Work to be completed >>
Output the records between the line holding "Where should I click to: Select Rechnungsdatum" and the line holding "(x=31, y=93)", inclusive, exactly as they appear.

============================================================

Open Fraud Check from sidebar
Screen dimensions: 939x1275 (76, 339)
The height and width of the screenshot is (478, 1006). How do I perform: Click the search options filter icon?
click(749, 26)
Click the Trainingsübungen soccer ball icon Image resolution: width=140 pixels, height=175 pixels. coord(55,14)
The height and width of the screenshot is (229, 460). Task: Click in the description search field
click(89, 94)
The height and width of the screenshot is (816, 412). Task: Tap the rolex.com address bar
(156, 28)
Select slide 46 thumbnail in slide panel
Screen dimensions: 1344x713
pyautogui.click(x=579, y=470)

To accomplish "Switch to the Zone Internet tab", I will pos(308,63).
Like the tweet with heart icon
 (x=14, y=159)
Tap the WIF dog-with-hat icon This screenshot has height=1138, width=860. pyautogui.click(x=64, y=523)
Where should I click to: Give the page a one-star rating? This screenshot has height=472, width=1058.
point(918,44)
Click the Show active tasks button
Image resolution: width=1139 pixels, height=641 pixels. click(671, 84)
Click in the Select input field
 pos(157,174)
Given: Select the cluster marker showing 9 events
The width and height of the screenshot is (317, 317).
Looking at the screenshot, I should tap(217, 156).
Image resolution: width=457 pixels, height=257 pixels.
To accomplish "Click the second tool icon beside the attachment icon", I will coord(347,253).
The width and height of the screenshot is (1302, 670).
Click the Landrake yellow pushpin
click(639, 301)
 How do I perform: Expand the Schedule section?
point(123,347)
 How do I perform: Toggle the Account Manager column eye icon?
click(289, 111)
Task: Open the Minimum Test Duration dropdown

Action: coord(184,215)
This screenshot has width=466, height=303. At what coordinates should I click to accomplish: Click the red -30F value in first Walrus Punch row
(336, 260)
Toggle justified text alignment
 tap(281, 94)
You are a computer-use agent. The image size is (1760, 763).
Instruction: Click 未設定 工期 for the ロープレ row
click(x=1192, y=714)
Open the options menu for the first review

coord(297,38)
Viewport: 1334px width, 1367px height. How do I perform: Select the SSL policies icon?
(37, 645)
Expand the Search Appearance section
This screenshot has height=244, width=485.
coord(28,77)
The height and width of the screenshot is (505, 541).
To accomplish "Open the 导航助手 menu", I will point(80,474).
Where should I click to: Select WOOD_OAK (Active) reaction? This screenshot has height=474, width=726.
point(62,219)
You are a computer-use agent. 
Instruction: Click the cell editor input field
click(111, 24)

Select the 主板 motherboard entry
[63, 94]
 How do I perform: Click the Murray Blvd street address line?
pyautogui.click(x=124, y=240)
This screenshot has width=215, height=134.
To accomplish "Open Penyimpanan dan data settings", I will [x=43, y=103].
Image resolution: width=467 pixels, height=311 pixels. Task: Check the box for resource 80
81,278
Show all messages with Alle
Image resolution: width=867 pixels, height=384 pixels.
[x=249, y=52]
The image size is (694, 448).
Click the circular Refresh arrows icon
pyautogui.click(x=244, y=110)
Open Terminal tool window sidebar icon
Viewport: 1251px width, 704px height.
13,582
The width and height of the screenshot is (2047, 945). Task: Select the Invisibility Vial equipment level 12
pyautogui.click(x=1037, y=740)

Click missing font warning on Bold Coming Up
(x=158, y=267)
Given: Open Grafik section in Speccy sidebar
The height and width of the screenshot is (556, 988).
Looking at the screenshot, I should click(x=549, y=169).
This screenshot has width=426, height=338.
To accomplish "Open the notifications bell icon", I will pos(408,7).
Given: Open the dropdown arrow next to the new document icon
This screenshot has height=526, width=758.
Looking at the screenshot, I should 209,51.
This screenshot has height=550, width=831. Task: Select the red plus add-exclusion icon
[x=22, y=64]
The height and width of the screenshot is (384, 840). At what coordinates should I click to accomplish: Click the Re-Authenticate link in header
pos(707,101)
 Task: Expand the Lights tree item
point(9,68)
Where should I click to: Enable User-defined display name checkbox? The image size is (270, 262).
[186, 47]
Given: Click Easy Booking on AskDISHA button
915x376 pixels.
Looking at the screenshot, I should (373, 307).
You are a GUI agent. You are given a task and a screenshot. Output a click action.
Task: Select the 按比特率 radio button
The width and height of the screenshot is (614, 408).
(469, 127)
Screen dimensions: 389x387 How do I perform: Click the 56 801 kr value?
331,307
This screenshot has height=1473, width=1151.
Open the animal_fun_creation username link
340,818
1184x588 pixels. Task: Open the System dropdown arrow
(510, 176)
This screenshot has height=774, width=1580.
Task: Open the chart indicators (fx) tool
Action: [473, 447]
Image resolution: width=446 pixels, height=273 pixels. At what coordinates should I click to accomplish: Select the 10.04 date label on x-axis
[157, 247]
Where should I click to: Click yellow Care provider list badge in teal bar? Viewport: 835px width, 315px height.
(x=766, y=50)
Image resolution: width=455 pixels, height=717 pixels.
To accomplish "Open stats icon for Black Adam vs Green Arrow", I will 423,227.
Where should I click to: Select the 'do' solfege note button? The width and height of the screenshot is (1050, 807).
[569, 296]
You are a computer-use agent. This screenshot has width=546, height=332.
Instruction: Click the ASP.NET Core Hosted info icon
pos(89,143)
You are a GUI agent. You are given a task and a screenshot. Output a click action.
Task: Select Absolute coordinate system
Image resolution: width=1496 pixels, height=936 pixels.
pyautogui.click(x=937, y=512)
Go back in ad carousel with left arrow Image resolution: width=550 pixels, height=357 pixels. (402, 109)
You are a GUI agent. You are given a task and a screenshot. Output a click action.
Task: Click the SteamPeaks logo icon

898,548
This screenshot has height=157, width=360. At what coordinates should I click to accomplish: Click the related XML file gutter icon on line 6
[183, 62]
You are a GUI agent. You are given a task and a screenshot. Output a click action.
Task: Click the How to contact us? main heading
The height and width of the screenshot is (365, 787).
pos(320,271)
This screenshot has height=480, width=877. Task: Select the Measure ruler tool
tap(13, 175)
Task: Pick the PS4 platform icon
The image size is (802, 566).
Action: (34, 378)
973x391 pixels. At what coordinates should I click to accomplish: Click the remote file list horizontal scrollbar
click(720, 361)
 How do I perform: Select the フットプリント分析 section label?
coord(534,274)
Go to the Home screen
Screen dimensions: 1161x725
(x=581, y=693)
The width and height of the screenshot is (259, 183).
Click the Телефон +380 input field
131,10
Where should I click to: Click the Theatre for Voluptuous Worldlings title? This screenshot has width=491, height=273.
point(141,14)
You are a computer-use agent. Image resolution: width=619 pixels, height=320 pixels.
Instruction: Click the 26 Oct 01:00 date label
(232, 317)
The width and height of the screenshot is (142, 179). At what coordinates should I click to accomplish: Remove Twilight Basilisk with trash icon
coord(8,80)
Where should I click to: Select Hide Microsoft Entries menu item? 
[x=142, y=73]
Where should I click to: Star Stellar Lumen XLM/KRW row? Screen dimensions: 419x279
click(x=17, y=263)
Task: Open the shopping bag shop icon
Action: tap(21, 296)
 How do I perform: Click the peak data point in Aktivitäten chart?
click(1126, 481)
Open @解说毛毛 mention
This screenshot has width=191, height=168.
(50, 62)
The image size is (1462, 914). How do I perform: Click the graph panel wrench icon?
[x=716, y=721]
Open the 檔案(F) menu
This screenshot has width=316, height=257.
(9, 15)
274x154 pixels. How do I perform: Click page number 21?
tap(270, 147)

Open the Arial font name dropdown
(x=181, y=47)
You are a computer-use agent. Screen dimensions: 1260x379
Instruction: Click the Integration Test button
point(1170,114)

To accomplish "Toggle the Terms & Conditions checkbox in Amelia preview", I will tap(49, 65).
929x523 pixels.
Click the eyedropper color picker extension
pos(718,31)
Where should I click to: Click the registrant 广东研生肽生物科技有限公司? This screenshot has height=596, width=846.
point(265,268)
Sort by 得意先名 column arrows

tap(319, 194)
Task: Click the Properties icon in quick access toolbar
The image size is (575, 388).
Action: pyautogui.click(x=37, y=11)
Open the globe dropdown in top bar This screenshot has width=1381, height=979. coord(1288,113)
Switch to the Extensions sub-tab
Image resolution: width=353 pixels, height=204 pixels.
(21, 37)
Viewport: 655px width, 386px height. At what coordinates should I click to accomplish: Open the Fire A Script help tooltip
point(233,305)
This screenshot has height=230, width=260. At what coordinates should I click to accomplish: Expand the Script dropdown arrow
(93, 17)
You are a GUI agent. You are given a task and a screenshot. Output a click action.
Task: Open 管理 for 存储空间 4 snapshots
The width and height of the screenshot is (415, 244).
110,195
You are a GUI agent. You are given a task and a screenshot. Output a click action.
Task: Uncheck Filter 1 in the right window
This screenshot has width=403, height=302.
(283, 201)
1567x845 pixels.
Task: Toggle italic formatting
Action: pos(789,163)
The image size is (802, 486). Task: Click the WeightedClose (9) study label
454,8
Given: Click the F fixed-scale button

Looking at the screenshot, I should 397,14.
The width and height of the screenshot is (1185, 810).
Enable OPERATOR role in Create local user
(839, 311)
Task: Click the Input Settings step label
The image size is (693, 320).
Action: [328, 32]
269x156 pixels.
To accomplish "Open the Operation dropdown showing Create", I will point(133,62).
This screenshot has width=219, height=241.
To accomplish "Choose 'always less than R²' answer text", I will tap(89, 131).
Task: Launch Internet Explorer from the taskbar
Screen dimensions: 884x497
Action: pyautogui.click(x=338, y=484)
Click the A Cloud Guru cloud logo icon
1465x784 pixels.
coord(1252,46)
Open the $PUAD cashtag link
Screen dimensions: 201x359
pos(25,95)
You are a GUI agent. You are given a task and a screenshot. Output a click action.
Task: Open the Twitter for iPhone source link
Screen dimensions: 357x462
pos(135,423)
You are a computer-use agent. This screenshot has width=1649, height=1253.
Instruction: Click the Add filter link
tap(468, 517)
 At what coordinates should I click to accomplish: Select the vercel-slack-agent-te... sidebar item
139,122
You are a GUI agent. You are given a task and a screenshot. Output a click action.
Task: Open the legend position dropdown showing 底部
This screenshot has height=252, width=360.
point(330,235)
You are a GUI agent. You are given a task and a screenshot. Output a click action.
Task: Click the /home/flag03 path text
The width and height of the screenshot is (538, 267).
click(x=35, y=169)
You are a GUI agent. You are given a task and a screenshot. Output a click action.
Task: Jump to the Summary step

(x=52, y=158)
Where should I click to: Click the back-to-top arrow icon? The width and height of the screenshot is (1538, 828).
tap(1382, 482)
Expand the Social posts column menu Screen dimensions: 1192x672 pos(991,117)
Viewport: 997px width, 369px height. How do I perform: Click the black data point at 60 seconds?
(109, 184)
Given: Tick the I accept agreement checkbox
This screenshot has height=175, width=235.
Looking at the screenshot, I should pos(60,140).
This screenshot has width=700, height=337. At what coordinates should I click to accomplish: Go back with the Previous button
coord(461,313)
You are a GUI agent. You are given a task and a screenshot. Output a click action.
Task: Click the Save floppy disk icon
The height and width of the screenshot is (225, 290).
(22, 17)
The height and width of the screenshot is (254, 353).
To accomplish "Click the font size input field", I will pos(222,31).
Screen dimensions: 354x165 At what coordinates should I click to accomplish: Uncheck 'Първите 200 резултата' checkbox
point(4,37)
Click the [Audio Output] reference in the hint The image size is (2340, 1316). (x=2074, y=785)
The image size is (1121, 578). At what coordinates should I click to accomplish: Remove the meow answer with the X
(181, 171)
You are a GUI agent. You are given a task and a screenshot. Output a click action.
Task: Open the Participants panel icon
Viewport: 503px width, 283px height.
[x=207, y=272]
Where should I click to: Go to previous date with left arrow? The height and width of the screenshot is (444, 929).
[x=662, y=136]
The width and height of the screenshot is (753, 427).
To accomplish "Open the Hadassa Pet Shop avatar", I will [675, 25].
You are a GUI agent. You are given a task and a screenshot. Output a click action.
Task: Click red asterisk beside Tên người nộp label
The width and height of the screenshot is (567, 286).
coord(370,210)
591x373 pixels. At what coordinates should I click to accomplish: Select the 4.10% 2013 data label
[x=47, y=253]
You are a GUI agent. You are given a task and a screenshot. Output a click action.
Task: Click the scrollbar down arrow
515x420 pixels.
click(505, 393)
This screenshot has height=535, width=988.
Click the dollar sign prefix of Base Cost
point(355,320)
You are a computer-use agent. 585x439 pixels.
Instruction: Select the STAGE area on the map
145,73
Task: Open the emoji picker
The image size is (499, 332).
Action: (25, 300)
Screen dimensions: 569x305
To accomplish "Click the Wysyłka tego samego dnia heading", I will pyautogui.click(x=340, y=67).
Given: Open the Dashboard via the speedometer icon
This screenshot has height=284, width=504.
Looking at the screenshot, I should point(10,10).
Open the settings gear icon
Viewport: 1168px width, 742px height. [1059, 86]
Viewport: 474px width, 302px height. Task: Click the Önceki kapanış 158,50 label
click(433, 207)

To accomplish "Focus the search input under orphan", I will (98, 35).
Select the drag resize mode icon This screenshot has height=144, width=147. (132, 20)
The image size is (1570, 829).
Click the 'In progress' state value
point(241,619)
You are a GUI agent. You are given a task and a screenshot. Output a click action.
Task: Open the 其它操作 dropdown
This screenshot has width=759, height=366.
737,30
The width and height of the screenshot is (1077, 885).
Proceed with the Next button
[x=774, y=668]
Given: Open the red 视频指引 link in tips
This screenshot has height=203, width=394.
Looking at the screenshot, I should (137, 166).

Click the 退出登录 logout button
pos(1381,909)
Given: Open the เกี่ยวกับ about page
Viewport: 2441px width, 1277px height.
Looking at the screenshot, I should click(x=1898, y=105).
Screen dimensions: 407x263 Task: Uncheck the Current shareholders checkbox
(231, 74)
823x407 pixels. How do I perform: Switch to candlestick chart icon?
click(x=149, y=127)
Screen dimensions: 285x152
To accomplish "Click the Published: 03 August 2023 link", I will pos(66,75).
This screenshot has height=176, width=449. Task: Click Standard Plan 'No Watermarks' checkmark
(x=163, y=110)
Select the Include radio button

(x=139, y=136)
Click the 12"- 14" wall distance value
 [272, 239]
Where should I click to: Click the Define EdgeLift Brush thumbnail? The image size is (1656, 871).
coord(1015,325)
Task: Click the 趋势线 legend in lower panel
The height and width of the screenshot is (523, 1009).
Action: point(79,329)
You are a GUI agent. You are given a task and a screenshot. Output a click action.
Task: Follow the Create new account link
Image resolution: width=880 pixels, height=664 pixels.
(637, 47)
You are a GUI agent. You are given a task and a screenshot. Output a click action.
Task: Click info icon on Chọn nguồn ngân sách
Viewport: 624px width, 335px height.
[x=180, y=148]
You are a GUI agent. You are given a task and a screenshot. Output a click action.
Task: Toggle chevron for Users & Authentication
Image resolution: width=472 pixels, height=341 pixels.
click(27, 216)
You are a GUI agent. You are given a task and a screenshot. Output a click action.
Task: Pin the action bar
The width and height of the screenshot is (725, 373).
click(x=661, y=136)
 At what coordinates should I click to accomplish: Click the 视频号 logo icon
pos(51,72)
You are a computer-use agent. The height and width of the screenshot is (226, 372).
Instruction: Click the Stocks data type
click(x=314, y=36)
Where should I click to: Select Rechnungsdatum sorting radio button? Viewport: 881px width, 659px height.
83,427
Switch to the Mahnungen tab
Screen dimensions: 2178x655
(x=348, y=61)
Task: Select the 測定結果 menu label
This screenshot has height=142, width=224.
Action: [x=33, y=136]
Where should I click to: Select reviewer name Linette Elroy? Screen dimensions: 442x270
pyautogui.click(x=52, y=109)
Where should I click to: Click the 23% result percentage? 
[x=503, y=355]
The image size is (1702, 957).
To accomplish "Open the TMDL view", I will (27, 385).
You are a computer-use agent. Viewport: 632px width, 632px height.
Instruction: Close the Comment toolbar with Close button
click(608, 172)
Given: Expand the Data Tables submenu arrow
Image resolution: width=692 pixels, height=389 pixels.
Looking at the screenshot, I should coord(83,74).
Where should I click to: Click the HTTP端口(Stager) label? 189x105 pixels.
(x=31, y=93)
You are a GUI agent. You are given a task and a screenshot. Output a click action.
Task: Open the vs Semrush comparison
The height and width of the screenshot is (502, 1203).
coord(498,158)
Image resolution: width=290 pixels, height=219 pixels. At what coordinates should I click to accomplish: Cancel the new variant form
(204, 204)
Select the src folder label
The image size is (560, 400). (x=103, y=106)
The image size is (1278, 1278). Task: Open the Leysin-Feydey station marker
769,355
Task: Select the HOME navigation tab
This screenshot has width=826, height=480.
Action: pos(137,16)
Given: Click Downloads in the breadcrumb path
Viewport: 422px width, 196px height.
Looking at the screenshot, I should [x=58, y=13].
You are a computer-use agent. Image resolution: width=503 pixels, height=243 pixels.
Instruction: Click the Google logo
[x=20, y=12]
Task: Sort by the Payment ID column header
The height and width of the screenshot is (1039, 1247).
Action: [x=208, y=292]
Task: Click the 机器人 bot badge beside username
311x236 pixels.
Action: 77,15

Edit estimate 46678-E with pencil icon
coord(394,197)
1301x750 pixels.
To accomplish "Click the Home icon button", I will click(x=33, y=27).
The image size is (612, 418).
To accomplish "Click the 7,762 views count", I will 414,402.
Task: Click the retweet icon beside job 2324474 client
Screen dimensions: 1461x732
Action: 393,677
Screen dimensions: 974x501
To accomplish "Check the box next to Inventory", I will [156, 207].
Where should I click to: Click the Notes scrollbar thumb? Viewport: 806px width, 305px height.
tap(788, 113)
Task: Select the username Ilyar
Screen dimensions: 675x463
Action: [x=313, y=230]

============================================================

The completed task >>
Where should I click to: Select Rechnungsdatum sorting radio button? Viewport: 881px width, 659px height.
83,427
Switch to the Mahnungen tab
Screen dimensions: 2178x655
(x=348, y=61)
Task: Select the 測定結果 menu label
This screenshot has height=142, width=224.
Action: [x=33, y=136]
Where should I click to: Select reviewer name Linette Elroy? Screen dimensions: 442x270
pyautogui.click(x=52, y=109)
Where should I click to: Click the 23% result percentage? 
[x=503, y=355]
The image size is (1702, 957).
To accomplish "Open the TMDL view", I will (27, 385).
You are a computer-use agent. Viewport: 632px width, 632px height.
Instruction: Close the Comment toolbar with Close button
click(608, 172)
Given: Expand the Data Tables submenu arrow
Image resolution: width=692 pixels, height=389 pixels.
Looking at the screenshot, I should coord(83,74).
Where should I click to: Click the HTTP端口(Stager) label? 189x105 pixels.
(x=31, y=93)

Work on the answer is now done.